It had to happen sooner or later. The new Obama Administration has invoked the dreaded state secrets privilege, saying that a torture lawsuit against the federal government shouldn’t proceed “because even discussing it in court could present a threat to national security and relations with other nations.” It’s a nifty legal tool that the government has in the past used to avoid telling the truth, not to preserve national security.

A Justice Department spokesman, Matt Miller, said the government did not comment on pending litigation, but he seemed to suggest the Obama administration would invoke the privilege more sparingly than its predecessor.

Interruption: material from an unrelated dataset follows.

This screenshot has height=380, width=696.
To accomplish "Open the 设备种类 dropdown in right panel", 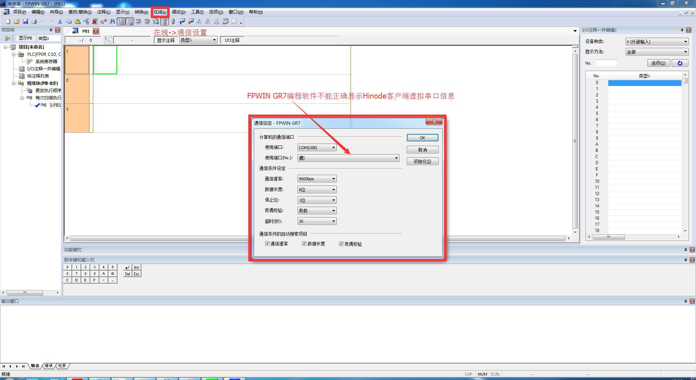I will pos(685,42).
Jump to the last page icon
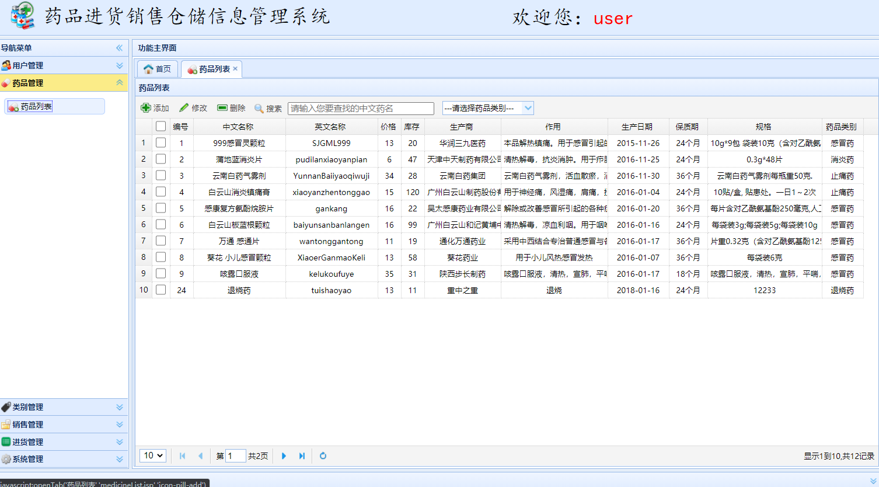 [x=302, y=455]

“It is the policy of this administration to invoke the state secrets privilege only when necessary and in the most appropriate cases,” he said, adding that Attorney General Eric H. Holder Jr. had asked for a review of pending cases in which the government had previously asserted a state secret privilege.

“The Attorney General has directed that senior Justice Department officials review all assertions of the State Secrets privilege to ensure that the privilege is being invoked only in legally appropriate situations,” he said. “It is vital that we protect information that, if released, could jeopardize national security.”

The Obama Administration’s position on the state secrets privilege, then, amounts to these two words: “Trust Us.”

You know what? I don’t trust them.

It’s not that I don’t think that President Obama won’t make good on his word to assert the privilege more sparingly than the Bush Administration; I do. But it doesn’t matter. No president — not in a democratic nation, at least — should be able to declare his actions utterly beyond scrutiny. Ever.

There have been proposals to add oversight to assertions of the state secrets privilege — our own Sen. Specter has even co-sponsored a bill to that effect. If Democratic politicians have meant any of their critiques of the Bush Administration in recent years — if they opposed torture out of genuine conviction instead of as a means of bludgeoning the opposition — some version of this bill will pass very quickly. In the meantime, it appears that Barack Obama is just another politician.

  1. B. Hamilton Langrehr Says: Mar 14 8:02 PM

    Come on Joel…you admit he is just a Politician? That’s not critisim, that’s reality.